By Mark Hedin
As Arizona processes a new audit of Maricopa County’s 2.1 million November votes, the nonprofit National Task Force on Election Crises hosted a panel discussion of the unusual process.
Washington Secretary of State Kim Wyman has an almost 30-year background as an election’s official and is the only Republican official elected state-wide there. She was joined in the May 4 telebriefing by former Maricopa County elections official Tammy Patrick, and Matthew Masterson, former lead Senior Cybersecurity Advisor for the Department of Homeland Security.
Despite multiple previous audits of the election results, which found no evidence of mistakes or wrongdoing, State Sen. Karen Fann convinced her fellow Republicans controlling the legislative body to do a top-to-bottom examination of the ballots, voting machines and voting materials.

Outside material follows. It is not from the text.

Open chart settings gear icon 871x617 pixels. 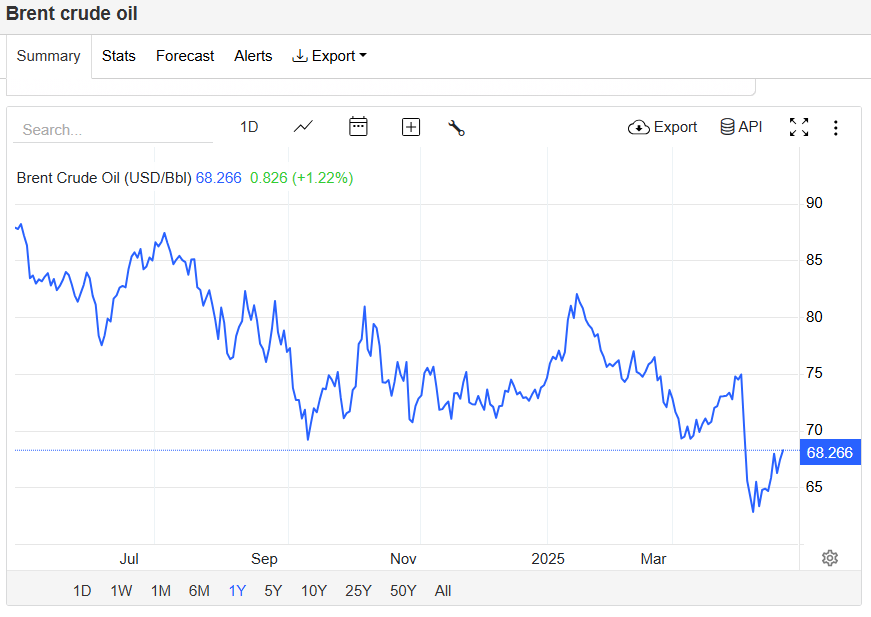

The Senate justified seeking the audit on grounds of ensuring future elections are properly conducted. Whatever the audit finds, there’s no chance of reversing the result of the presidential election of six months ago.
“They’re not defining who’s eligible to participate, or watch, or challenge the outcome of the recount. Who set the rules, who’s paying for it? All of these things are hidden from public view. We’re putting our democracy at risk.”
Kim Wyman, Washington Secretary of State
The audit is being conducted by a small Florida-based company called Cyber Ninjas, that has no prior relevant experience in such work, and has hired subcontractors.
“I think the thing that I’m most disturbed about with what’s happening in Arizona,” Wyman said, “is this partisan nature of the recount or audit. The biggest problem with it is that there are no rules or accountability that are built into the system in the way you would with election laws and procedures and policies.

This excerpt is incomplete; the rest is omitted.